1.1. Motivation,

1.1.1. Or: Should I take this class (A: YES!)

Employers are starving for talented students that can analyze large datasets, and they are willing to pay for it:


Python is #2 among languages in terms of salary:


Within “data science” itself (a broader category than finance jobs with data science), python has the most jobs:


Among the common alternative data science languages, python is the most popular on SO:


Coding skills are valuable to your resume because computing power can make you more productive at tasks. You’ll see an example of this on our first day in class. This is why knowing how to code will open more interview doors and possibly lead to improved job offers (and change the trajectory of your career).

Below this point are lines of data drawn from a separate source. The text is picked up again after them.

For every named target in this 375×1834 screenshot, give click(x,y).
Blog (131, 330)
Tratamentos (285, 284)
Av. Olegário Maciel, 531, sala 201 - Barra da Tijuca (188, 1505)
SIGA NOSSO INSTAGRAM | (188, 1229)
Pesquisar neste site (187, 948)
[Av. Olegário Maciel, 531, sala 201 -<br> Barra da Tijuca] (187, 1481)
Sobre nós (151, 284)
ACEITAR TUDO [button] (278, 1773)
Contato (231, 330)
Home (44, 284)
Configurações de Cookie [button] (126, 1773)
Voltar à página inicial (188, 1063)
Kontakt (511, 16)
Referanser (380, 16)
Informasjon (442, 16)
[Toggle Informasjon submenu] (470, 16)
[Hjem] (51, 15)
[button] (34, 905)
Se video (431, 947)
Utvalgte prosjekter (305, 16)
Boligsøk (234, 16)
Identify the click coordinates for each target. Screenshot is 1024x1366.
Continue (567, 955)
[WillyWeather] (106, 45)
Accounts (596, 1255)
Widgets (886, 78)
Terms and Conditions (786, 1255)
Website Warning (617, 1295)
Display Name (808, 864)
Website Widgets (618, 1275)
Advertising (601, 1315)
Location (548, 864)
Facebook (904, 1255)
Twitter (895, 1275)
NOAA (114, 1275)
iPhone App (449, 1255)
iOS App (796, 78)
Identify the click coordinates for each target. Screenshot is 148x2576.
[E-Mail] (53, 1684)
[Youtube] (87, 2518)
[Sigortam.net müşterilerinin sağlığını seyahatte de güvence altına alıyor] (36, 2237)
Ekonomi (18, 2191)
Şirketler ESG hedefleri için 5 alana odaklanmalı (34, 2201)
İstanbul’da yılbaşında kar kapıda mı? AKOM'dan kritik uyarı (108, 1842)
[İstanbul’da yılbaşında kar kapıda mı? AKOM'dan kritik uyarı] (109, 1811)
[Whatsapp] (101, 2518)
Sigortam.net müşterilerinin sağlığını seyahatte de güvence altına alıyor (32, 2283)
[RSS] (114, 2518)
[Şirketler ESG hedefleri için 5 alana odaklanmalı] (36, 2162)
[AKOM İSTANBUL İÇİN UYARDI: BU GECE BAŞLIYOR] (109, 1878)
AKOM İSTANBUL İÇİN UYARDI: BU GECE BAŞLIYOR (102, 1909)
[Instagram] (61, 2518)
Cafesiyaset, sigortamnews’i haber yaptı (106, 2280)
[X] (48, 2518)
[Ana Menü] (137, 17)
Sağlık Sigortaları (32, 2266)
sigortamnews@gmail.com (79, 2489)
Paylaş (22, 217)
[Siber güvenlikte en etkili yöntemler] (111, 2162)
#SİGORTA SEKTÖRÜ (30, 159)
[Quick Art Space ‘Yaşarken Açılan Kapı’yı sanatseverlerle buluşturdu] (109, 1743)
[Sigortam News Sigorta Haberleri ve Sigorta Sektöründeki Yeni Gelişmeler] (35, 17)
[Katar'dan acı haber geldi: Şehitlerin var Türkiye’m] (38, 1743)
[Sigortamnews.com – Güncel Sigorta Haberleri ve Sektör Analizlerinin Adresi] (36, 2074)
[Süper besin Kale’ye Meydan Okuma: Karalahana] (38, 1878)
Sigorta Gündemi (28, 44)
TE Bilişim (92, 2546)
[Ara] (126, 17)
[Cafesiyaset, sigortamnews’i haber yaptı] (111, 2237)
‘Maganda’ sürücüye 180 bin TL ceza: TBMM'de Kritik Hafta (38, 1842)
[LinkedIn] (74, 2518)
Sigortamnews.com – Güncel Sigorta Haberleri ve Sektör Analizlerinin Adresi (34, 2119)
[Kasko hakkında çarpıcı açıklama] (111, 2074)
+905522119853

Still, most students in this class do not have a comparative advantage in the labor market in terms of their computer science skills relative to students in CS programs. That’s fine! Most students in this class don’t want pure CS jobs.


Your comparative advantage is probably the ability to apply your business acumen to problems where coding plays a role in analyzing potential business decisions or setting up a production pipeline!

This is VERY valuable!

A saw can be dangerous, useless, or useful - which it is depends on the context you use it in.

ML techniques, computing power, and big data can be dangerous, useless, or useful - which it is depends on the context you use it in. In particular, what are the relevant economics you’re facing? A great coder might ignore the economics, but your previous classes will help you evaluate the economics!


Adding this class to your Lehigh business education gives you a set of complementary skills: The ability to use high-power datasets and analysis within a framework for problem-solving.

1.1.2. How to create value

One way:

  1. Identify a problem: A business need, a market with frictions.

  2. Define your project: A clearly specified question with metrics for success and an idea of impact. Always keep the big picture, and economic context, in mind!

  3. Work collaboratively on the problem: Interesting problems are big, and require teamwork. Sir Edmund Hilary does not summit Everest without Tsenging Norgue.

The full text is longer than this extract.